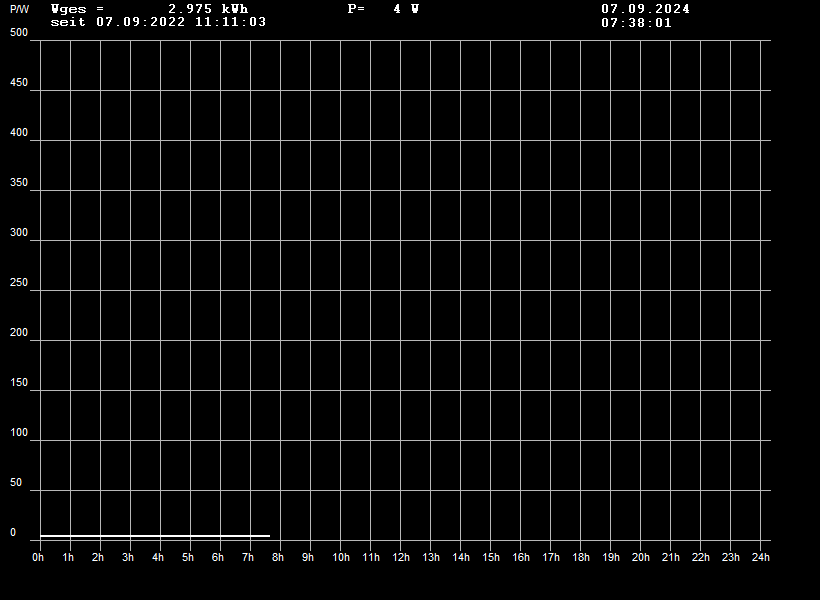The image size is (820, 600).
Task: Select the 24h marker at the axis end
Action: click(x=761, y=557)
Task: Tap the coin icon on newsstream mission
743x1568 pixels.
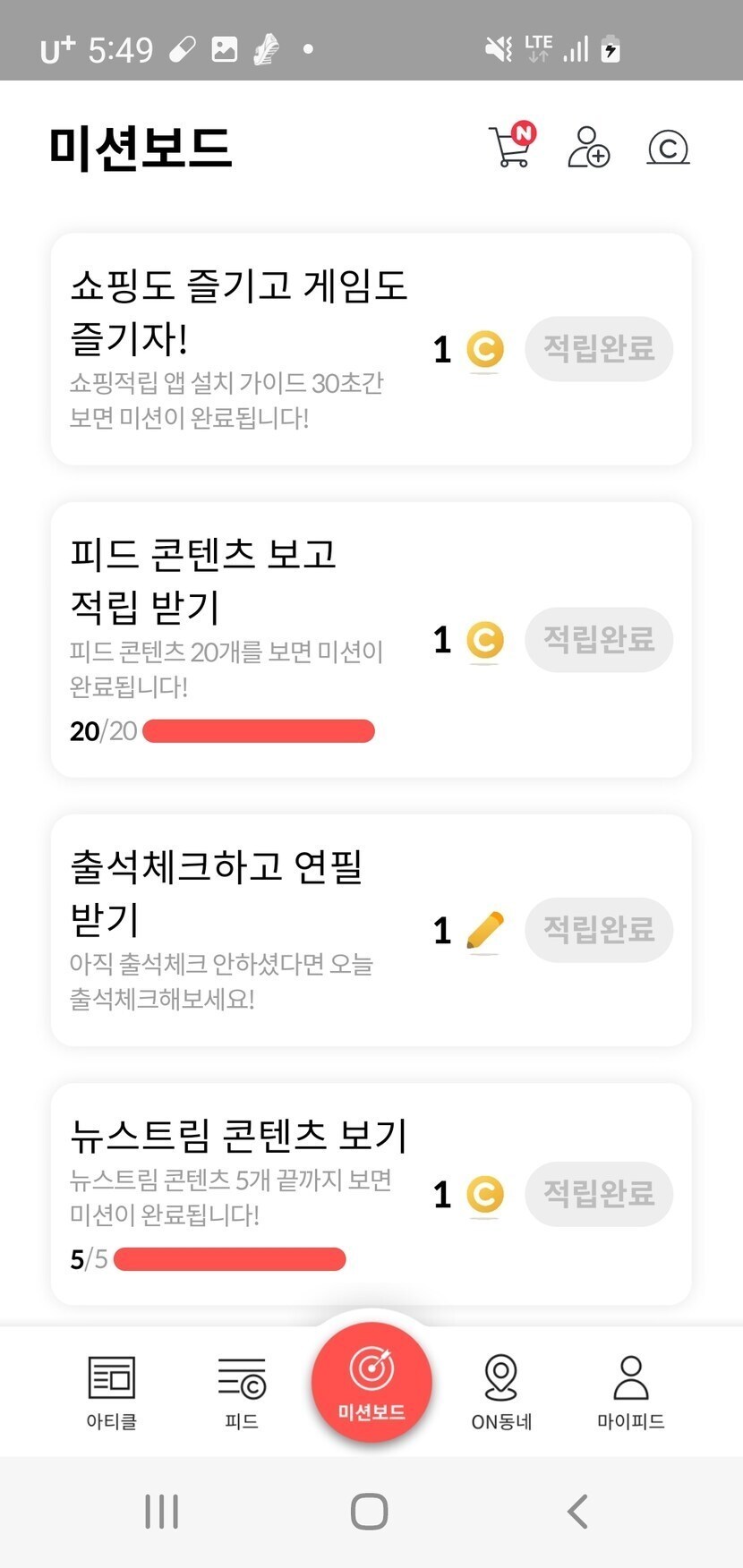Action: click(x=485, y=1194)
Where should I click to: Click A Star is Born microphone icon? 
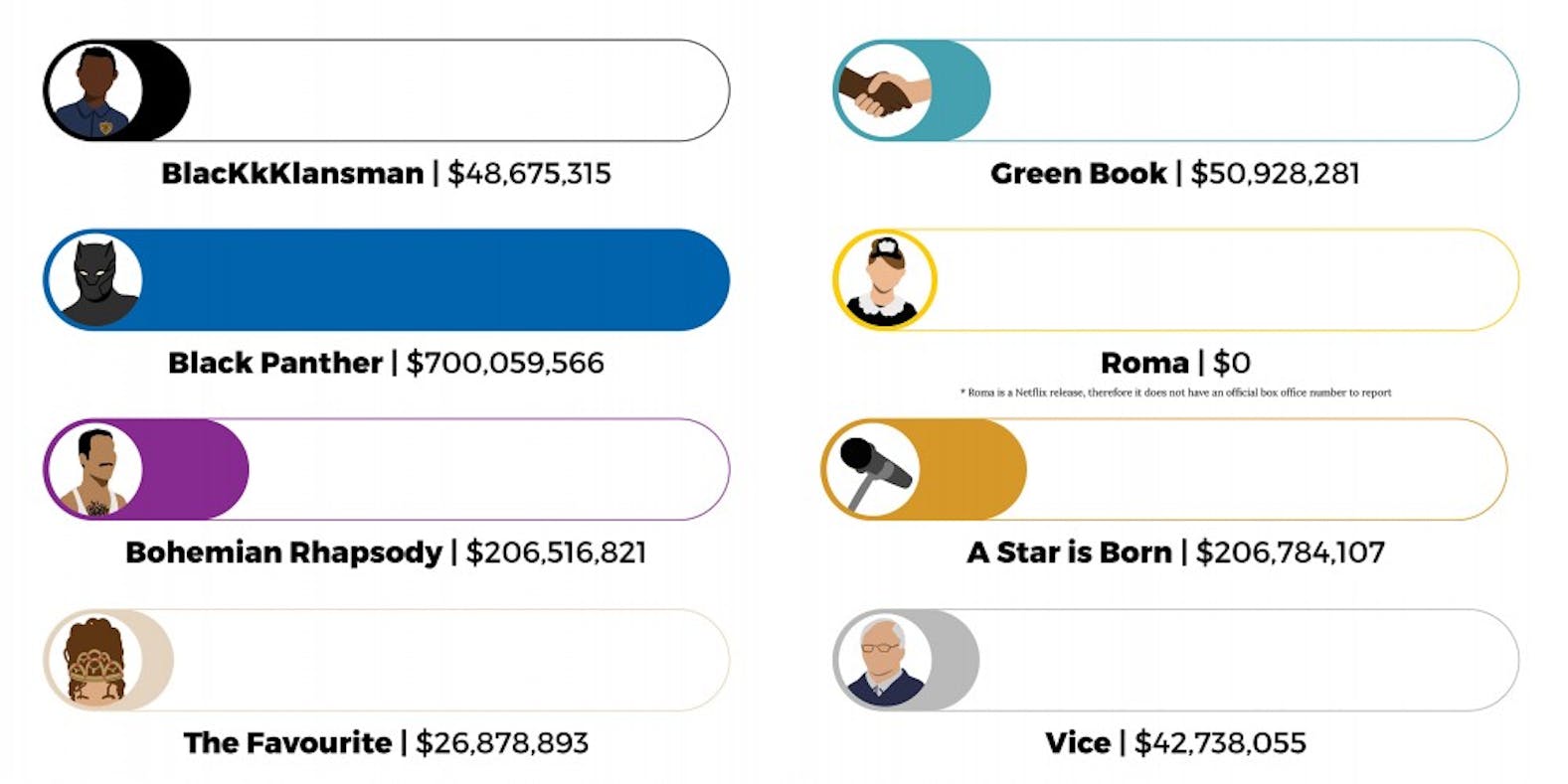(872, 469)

Task brief:
Omit the pictures and print again exactly the lines from the one with "Task: Tap the coin icon on newsstream mission" through the final line of the entries, both ends included.

Task solution:
Task: Tap the coin icon on newsstream mission
743x1568 pixels.
Action: click(x=485, y=1194)
Where should I click to: Click A Star is Born microphone icon? 
(872, 469)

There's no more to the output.